BEGIN Excerpted data
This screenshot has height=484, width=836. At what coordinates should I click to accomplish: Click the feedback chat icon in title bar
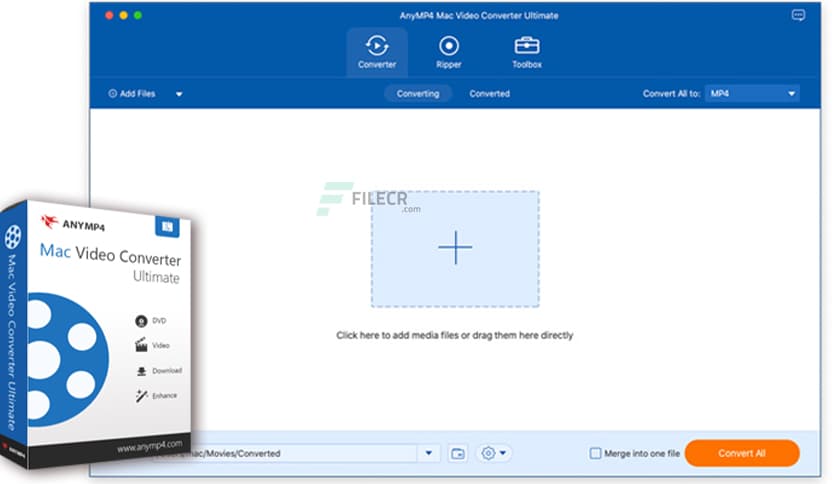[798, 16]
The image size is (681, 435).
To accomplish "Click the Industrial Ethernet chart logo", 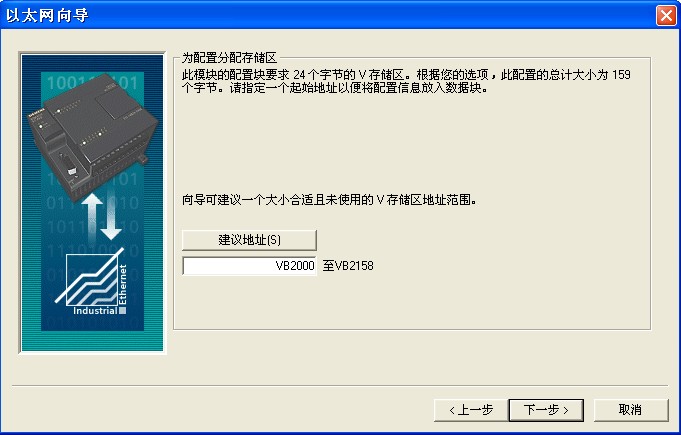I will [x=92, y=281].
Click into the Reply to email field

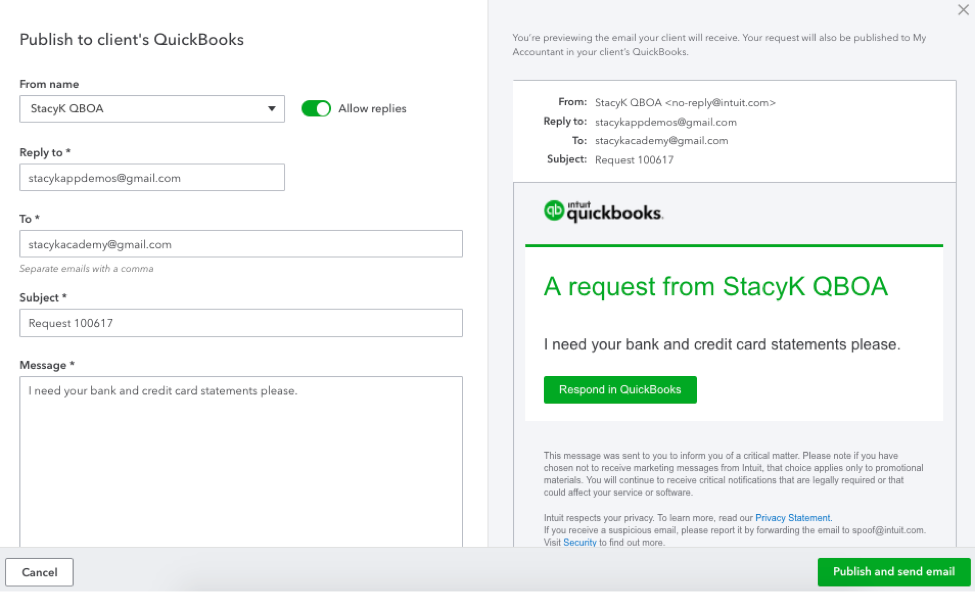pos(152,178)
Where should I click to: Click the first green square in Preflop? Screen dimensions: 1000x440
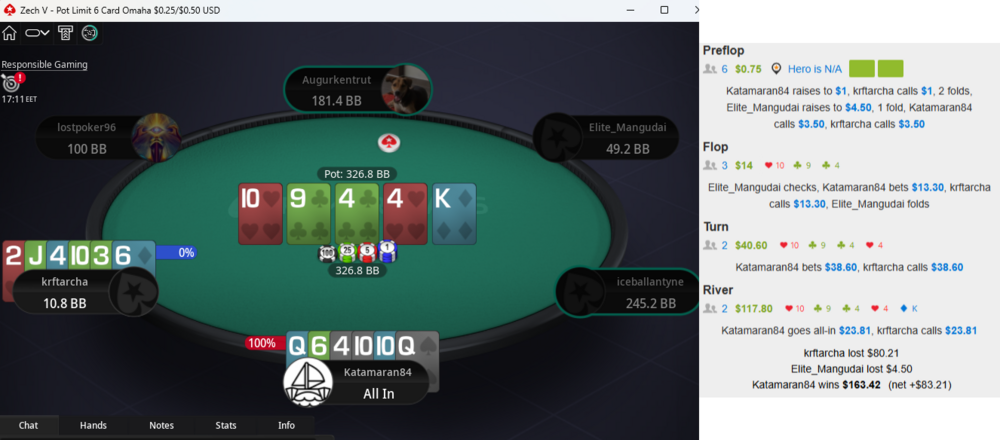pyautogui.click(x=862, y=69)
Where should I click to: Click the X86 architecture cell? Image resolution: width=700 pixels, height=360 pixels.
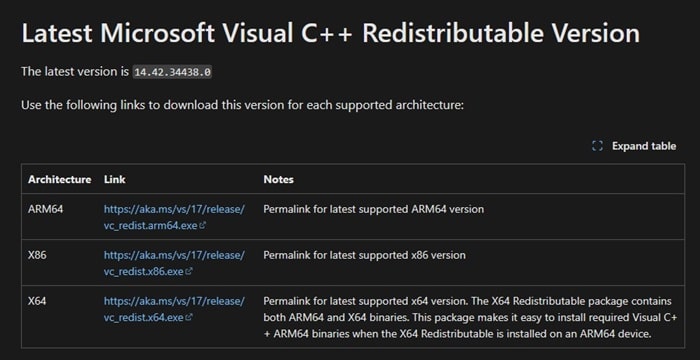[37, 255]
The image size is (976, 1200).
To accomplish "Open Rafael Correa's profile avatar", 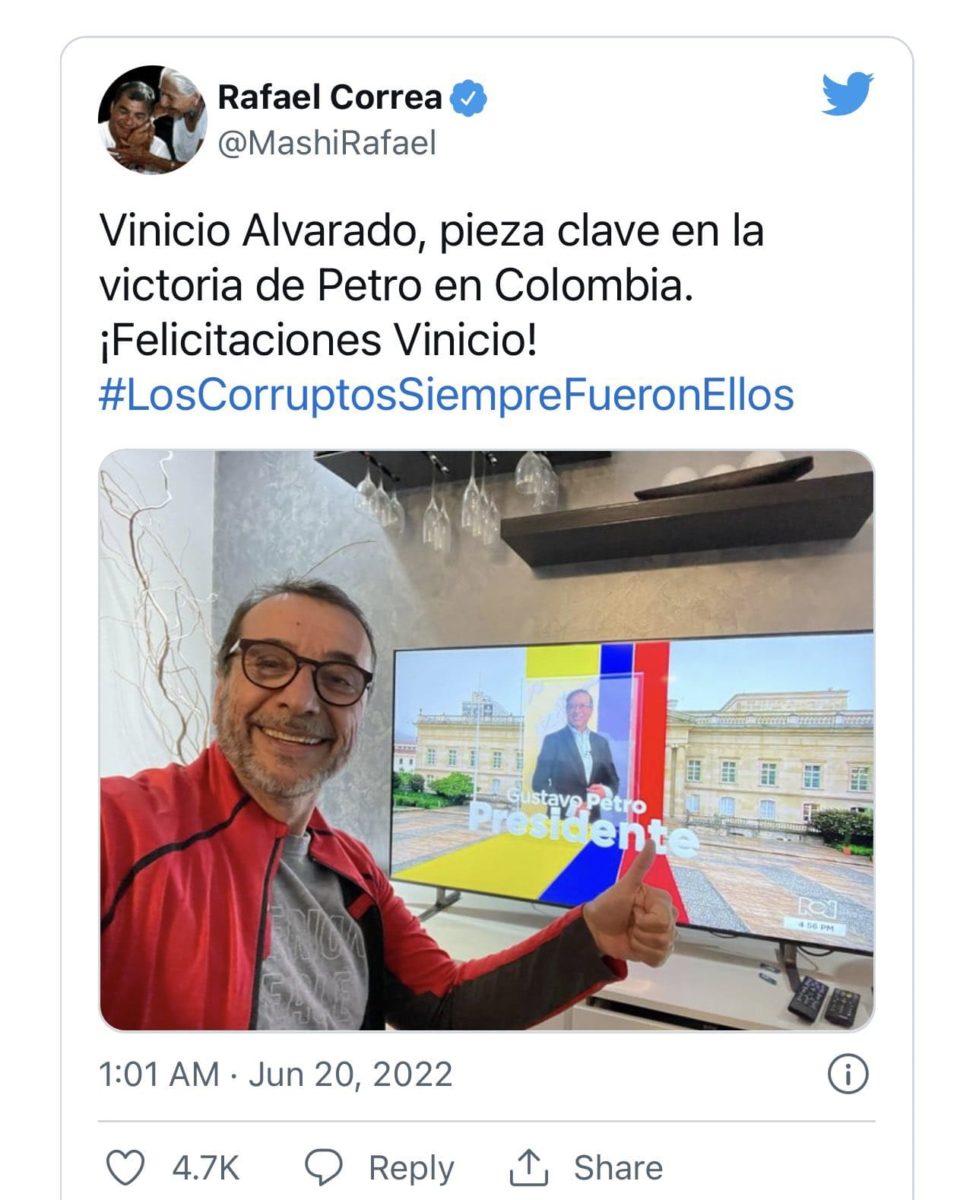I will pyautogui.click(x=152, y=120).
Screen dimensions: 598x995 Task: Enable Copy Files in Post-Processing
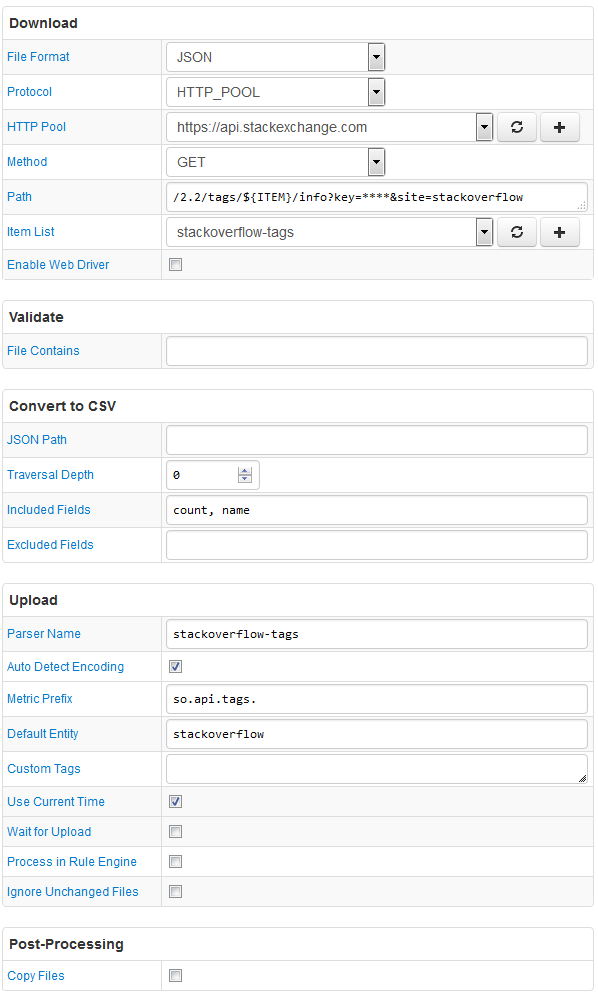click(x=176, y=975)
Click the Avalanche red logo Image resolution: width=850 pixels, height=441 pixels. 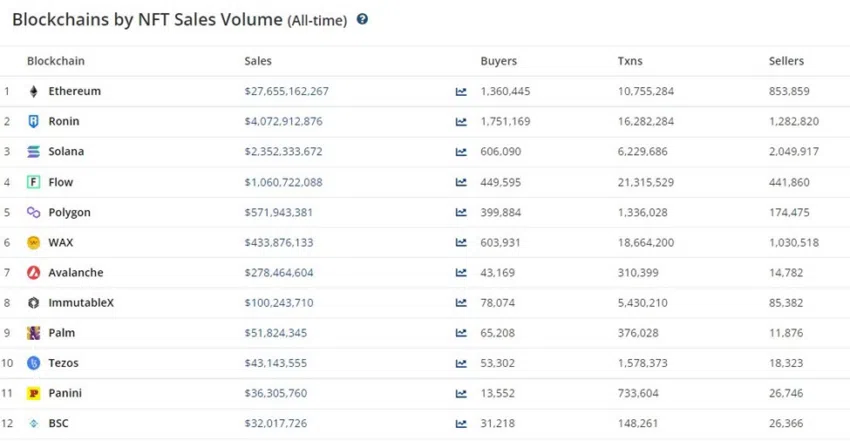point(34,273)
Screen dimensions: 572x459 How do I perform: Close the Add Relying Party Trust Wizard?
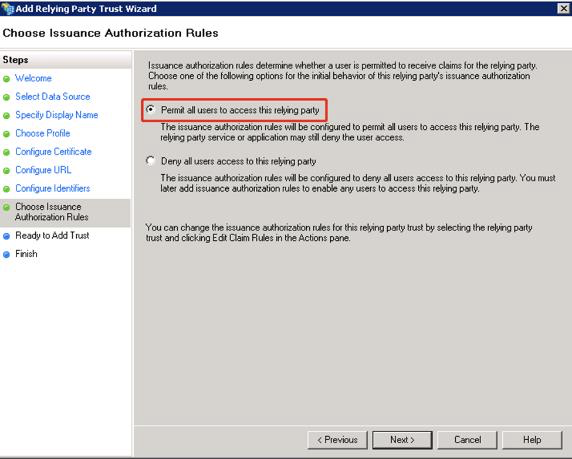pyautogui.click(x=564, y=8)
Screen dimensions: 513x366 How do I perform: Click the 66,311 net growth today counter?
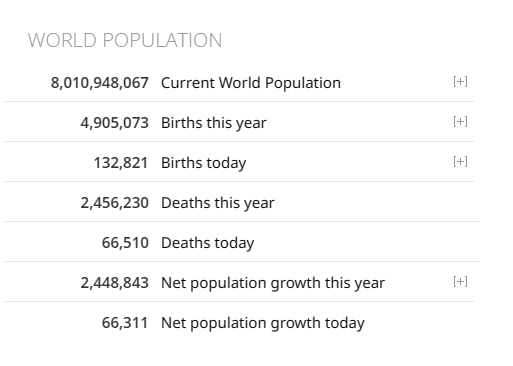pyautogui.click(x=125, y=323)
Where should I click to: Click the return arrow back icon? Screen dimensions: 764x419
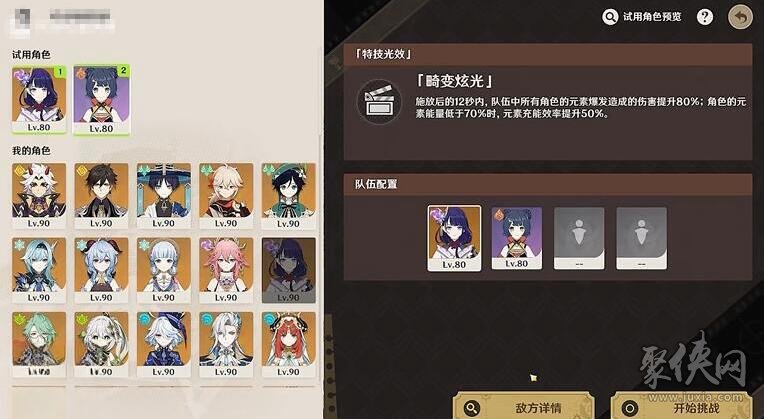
END Excerpted data
Search the records above for the string "size" and copy each line that holds it.

The image size is (681, 435).
The image size is (976, 1200).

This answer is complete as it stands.